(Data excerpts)
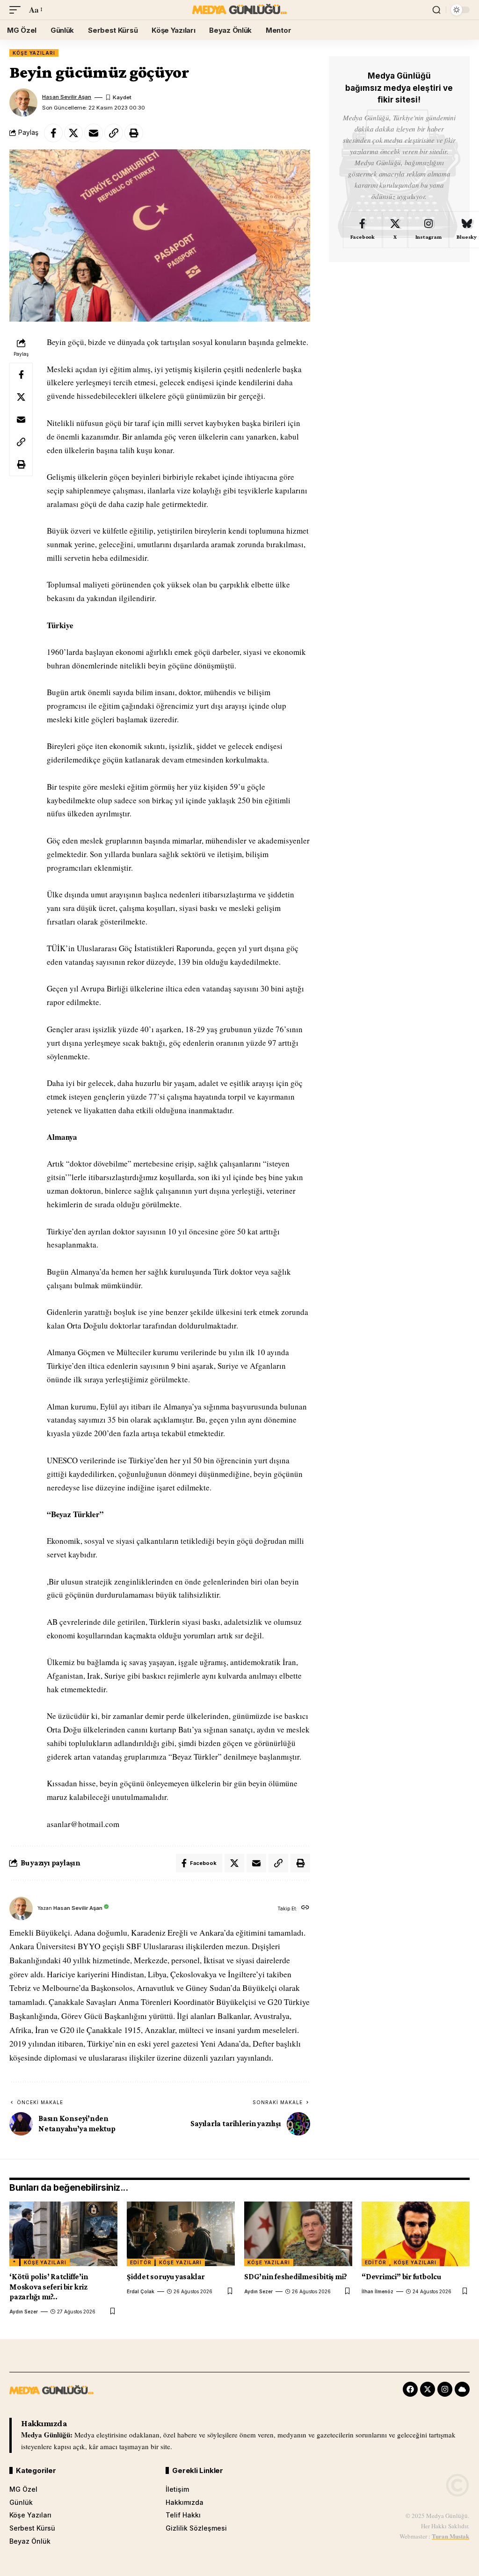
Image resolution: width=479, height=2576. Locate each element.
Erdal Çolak (140, 2291)
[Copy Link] (113, 133)
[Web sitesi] (305, 1908)
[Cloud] (462, 2389)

# Task directions
Send back the entries above exactly. Skip the images.

# Exercise response
Image resolution: width=479, height=2576. Locate each element.
Erdal Çolak (140, 2291)
[Copy Link] (113, 133)
[Web sitesi] (305, 1908)
[Cloud] (462, 2389)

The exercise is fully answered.